The second-in-command at the Bank of Canada said Wednesday that any changes to the underpinning of its monetary policy will be judged against how it affects the distribution of income and wealth in this country.
Senior deputy governor Carolyn Wilkins also said various frameworks the bank is reviewing are also being tested for how they fare in good economic times and bad.
The central bank is examining its monetary policy framework, looking at whether to maintain its current goal of targeting an annual inflation rate or adopt a different target in the years ahead.
Among the options under consideration include setting a dual target for the inflation and employment rates, or aiming for an average inflation rate over a longer period than one year.
Whichever is chosen will underpin central bank decisions, including setting its key interest rate that influences the rates charged for loans and mortgages.
Speaking at the start of a day-long workshop hosted by the bank, Wilkins said no one framework has emerged as a clear front-runner.
She added that no matter what the central bank chooses, its ability to smooth out sharp, sudden drops in the economy or provide sector-specific help will be limited.
"Monetary policy is ill-equipped to deal with sector-specific issues.
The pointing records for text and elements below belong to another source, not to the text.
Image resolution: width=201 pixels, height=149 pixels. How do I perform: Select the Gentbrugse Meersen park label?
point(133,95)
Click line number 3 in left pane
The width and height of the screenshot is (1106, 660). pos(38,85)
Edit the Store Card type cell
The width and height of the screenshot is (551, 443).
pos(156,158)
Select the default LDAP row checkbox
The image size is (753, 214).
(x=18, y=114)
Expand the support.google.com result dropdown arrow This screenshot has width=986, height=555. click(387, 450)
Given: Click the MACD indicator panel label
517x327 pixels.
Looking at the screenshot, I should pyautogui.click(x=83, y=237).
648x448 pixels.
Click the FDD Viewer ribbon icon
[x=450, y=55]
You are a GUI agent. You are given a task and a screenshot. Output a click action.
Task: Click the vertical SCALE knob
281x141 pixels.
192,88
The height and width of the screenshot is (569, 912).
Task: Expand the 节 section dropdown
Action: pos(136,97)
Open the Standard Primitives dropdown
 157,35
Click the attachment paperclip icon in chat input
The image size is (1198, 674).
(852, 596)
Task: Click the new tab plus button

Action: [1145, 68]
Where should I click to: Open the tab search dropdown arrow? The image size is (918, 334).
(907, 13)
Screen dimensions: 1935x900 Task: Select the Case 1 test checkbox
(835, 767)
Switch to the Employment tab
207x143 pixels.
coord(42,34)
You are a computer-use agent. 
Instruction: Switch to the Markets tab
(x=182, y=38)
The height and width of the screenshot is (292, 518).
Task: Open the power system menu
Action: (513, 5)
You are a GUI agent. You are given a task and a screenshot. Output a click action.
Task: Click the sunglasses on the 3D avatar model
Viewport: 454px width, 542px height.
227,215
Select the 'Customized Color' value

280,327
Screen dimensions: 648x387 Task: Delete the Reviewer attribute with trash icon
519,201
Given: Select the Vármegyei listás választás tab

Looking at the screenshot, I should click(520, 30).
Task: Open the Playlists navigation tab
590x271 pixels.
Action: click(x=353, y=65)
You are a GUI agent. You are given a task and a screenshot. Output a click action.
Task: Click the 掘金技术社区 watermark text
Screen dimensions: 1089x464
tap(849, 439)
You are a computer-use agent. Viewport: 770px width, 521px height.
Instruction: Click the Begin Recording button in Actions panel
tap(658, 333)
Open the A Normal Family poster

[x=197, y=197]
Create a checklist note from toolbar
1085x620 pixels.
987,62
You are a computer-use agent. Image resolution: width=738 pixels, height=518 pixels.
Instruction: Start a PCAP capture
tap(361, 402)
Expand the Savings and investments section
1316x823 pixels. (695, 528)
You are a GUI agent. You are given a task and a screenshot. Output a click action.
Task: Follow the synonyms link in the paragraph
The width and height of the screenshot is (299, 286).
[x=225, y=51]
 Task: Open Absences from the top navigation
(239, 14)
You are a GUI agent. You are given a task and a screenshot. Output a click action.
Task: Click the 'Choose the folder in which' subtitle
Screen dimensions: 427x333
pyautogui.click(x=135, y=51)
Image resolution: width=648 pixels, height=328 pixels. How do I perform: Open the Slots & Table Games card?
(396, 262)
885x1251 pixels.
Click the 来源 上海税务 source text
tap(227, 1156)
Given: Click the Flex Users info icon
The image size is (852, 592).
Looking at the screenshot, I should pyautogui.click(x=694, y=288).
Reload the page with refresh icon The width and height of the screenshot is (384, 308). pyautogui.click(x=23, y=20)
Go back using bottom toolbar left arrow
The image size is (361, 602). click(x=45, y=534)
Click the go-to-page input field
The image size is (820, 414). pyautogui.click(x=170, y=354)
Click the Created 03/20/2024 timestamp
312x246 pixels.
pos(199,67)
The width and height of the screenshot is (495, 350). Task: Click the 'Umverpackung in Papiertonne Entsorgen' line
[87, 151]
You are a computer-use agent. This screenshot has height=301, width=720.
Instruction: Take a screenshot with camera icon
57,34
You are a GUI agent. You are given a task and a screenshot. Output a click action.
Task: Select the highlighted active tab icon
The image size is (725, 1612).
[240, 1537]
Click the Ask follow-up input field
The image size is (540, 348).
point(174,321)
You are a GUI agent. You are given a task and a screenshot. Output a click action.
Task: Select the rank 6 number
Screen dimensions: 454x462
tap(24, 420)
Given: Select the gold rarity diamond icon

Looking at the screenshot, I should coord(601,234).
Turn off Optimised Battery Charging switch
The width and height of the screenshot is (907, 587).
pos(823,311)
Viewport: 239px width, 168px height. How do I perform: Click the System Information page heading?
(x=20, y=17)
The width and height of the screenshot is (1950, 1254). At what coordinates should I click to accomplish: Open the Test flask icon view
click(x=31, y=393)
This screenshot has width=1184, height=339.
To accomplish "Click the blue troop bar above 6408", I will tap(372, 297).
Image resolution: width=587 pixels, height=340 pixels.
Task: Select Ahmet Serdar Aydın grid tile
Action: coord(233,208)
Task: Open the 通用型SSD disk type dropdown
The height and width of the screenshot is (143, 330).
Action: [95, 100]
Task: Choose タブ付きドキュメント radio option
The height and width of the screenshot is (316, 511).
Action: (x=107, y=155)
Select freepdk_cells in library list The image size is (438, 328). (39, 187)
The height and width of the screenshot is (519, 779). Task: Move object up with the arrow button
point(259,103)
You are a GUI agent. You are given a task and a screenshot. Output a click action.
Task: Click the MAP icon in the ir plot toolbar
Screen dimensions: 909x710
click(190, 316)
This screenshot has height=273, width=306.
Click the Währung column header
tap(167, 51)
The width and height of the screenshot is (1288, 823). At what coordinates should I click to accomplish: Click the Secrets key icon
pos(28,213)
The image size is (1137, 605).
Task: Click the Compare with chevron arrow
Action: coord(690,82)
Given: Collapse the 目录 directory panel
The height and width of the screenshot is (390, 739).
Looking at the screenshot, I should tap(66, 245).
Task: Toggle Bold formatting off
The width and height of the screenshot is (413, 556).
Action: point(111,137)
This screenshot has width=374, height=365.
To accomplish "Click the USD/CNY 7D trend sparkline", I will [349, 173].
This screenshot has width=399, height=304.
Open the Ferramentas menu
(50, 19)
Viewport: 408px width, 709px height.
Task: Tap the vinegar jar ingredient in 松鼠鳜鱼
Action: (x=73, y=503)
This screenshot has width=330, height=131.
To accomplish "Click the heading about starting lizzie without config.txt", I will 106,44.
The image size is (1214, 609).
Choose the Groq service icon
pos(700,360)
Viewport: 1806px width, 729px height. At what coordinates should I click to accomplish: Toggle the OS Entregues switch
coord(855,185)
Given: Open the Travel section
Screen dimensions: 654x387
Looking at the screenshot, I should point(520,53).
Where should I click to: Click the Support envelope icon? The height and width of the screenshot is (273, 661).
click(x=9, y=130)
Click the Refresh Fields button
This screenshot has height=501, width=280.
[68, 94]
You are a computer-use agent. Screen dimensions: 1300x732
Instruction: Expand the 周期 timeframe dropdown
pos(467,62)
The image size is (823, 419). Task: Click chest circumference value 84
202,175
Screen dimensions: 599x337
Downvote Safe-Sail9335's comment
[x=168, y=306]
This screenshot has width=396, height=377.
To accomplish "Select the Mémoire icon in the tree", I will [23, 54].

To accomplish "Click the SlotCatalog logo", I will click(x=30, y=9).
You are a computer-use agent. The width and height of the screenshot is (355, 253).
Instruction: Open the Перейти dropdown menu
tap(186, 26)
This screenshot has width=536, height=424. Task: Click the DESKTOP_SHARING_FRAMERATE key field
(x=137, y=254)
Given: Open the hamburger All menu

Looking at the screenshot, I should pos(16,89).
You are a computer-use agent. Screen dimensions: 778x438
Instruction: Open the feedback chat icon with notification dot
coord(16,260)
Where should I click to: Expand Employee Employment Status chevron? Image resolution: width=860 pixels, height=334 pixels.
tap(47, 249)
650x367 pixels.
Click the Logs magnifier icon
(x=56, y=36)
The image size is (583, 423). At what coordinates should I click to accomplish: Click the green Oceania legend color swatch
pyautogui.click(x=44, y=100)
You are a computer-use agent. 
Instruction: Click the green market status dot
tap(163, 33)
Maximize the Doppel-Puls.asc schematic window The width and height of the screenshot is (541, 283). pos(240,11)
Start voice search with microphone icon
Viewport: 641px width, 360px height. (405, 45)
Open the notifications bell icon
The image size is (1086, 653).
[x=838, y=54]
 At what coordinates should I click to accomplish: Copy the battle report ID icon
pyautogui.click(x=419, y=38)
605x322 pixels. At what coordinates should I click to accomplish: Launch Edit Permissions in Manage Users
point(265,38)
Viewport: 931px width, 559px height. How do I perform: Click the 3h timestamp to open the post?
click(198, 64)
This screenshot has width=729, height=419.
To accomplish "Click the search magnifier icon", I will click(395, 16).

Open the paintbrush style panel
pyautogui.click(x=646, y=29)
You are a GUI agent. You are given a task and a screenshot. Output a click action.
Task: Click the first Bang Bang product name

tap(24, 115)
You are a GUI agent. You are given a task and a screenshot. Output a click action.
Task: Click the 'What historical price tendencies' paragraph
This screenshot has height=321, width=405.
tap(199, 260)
We need to take them into account in our monetary policy decisions, but our focus must be on the macro-economy to support sustainable growth and price stability," Wilkins said, according to the prepared text of her opening remarks.
"In the current context, coming out of such a severe hit to jobs and economic activity, the bank must keep its eye on the ball."
She noted that other policies are better at handling issues the central bank can't, such as government aid, or mortgage stress-testing to limit debt risk when interest rates are low.
"All of this together highlights the challenges of policy co-ordination and the importance of central bank independence," Wilkins said in her remarks.
Next year, the central bank will renew its framework agreement with the federal government as part of a regular five-year review that has taken place since the 1990s, when it first started targeting inflation.
Work presented on Wednesday suggest the horse race is between the status quo annual inflation target of two per cent and an approach where a the bank aims to average two-per-cent over multiple years.
Jerome Powell, head of the U.S. Federal Reserve, is expected to talk about the inflation averaging method on Thursday during a talk about the future of American monetary policy. Speaking after him at the international summit of central bankers is Bank of Canada governor Tiff Macklem.
Scotiabank's Derek Holt wrote in a note Wednesday that he has "fairly low expectations for a substantial shift" from the Bank of Canada's current inflation-targeting regime.
While official measures show near-zero inflation, the perception for consumers is that prices have jumped since March. For example, meat is up by more four per cent since February, Wilkins said.
"Prices that are falling, like those around travel, are not relevant to most people, but the prices that are rising, like the cost of food, are those we encounter every week," she said.
The two per cent inflation target is considered largely arbitrary, but the bank has found it to be the ideal balance point for keeping the economy and prices stable.
If inflation starts to run high, the bank can raise its key interest rate to cool the economy. On the other hand, it can drop rates if there's a need to prod economic activity — just as it has over the past few months.
The bank slashed its key interest rate at the start of the pandemic to 0.25 per cent, which is as low as Macklem says it will go and where it will stay until the economy rebounds and inflation returns to target.
Inflation is projected to remain low this year and next, and the economy and employment not back to pre-pandemic levels potentially until 2022, based on forecasts from the federal government, the bank and private sector economists.